Dieser spielt in den hiesigen Kulissen des mitteldeutschen Chemiedreiecks und lässt sich auf vielerlei Weise lesen: als grotesken (Post)Sozialismus-Schwank, als satirische Abrechnung mit Hinz und Kunz oder als altersweise Nabelschau eines Geläuterten. So ziemlich alle bekommen dabei ihr Fett weg, einschließlich des Romanhelden Gottfried.
Der weiß sich nach seinem lebensgefährlichen Über-Engagement beim Bau des Studentenclubs „Turm“ elegant abzuducken. Sein Talent stellt er fortan nur noch als Verfasser von Schubladen-Manuskriptentwürfen unter Beweis, die prompt mit Stipendien gefördert werden.
In den Achtziger Jahren besteigt er am Wendepunkt seines DDR-Lebens den Ochsenberg zu Halle alias „Großglaucha“. Dort oben angekommen, sucht er vergebens nach dem Gipfelbuch. Statt dessen beschließt er in der dünnen Höhenluft, die ihn belastende Umarmung durch den „Sicherheitsverein“ trickreich zu beenden.

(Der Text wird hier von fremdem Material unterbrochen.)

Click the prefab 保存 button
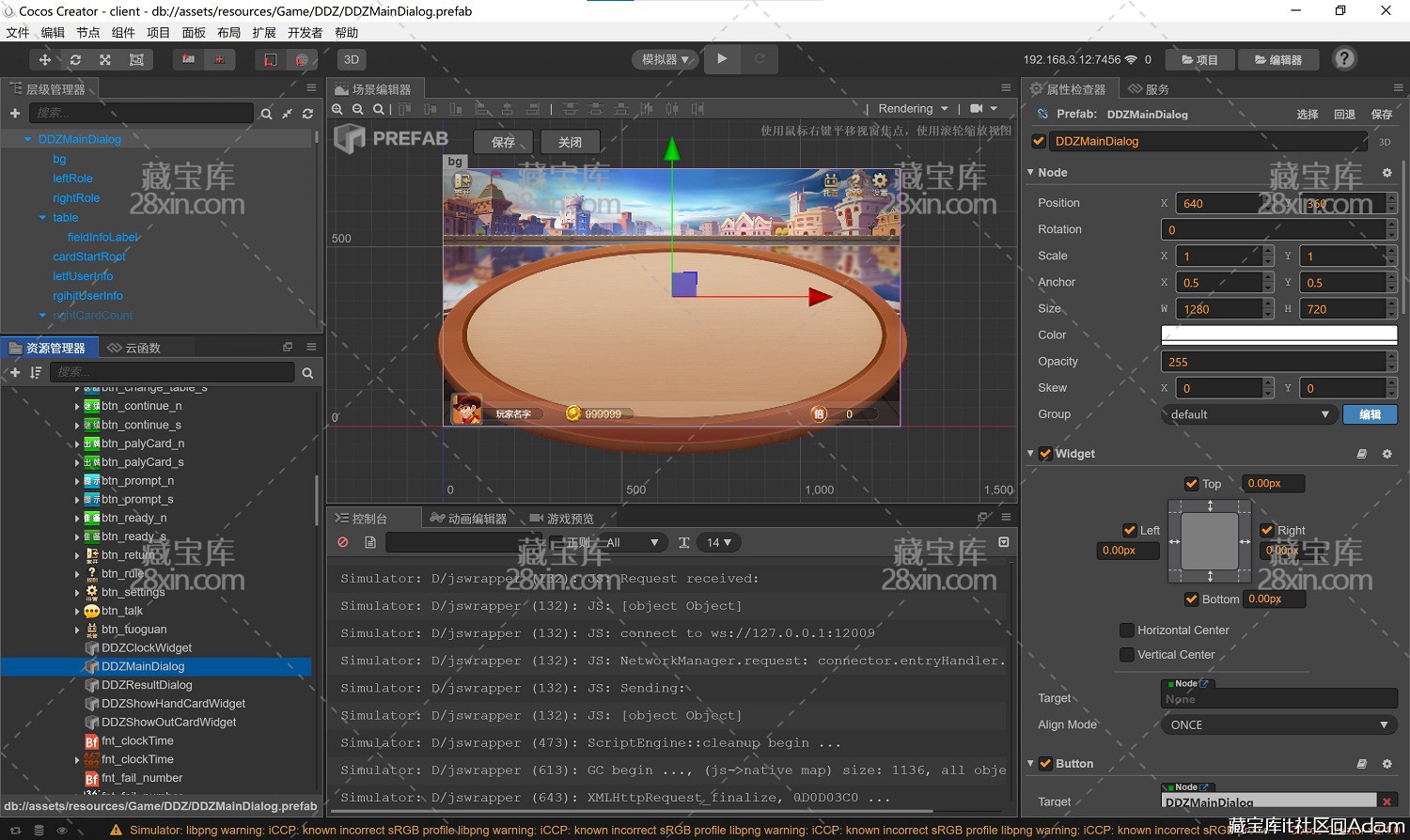 click(504, 142)
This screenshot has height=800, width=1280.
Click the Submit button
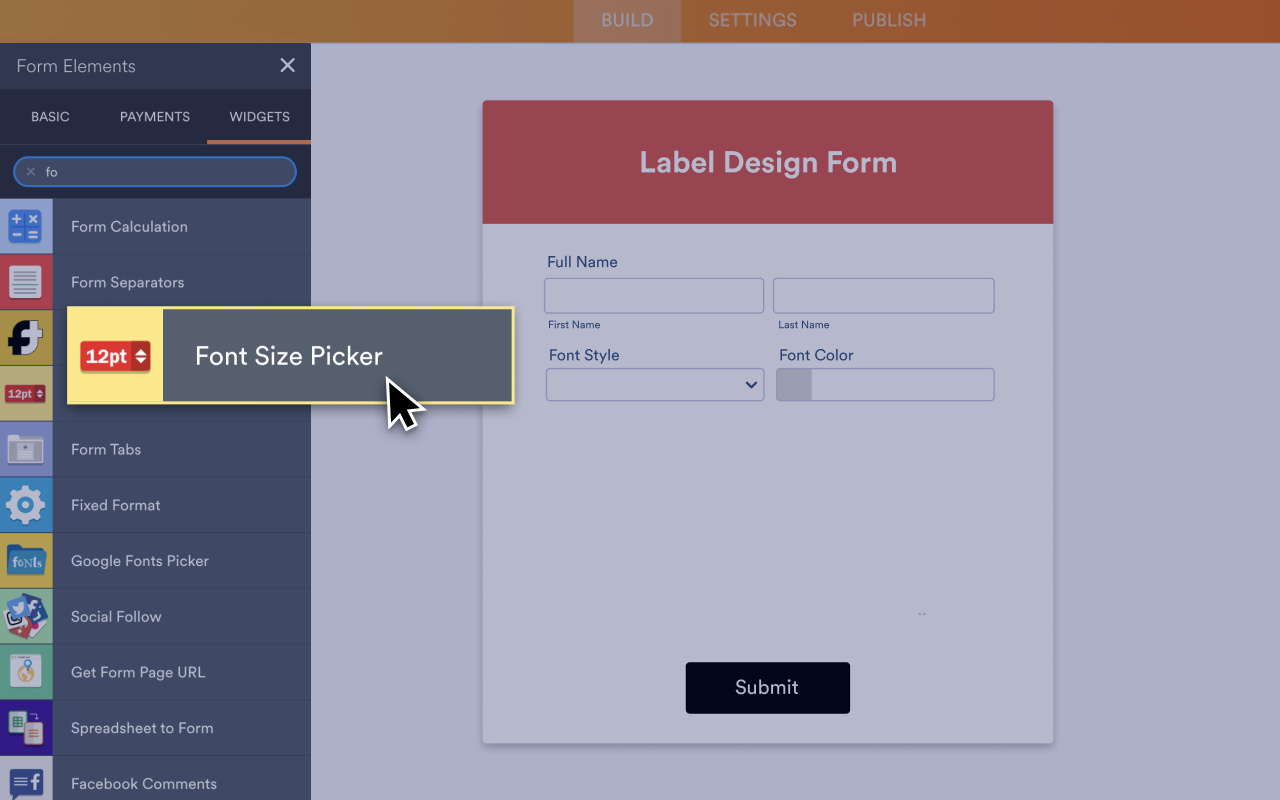(x=767, y=687)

Wenn er sein Alter Ego „Gottfried“ all die Winkelzüge seines eigenen Lebens durchwandern lässt, hat der Autor spürbar etwas abzuarbeiten. Der Kunstgriff, den Tod zum Ich-Erzähler zu machen, verblasst darum unter der Last des Anekdotischen. Sehr unterhaltsam wiederum gelingt es Potthoff, die Grenzen zwischen den biografischen Versatzstücken und ihren aberwitzigen Übertreibungen zu vernebeln, so dass sich das alles auf einmal nur noch wie Seemannsgarn anfühlt. Auch die DDR war schließlich ein Land der unbegrenzten Möglichkeiten.
Konrad Potthoff: Gottfried schwängert den Tod. Salomo Publishing, Dresden, 470 Seiten, 15 Euro (mz)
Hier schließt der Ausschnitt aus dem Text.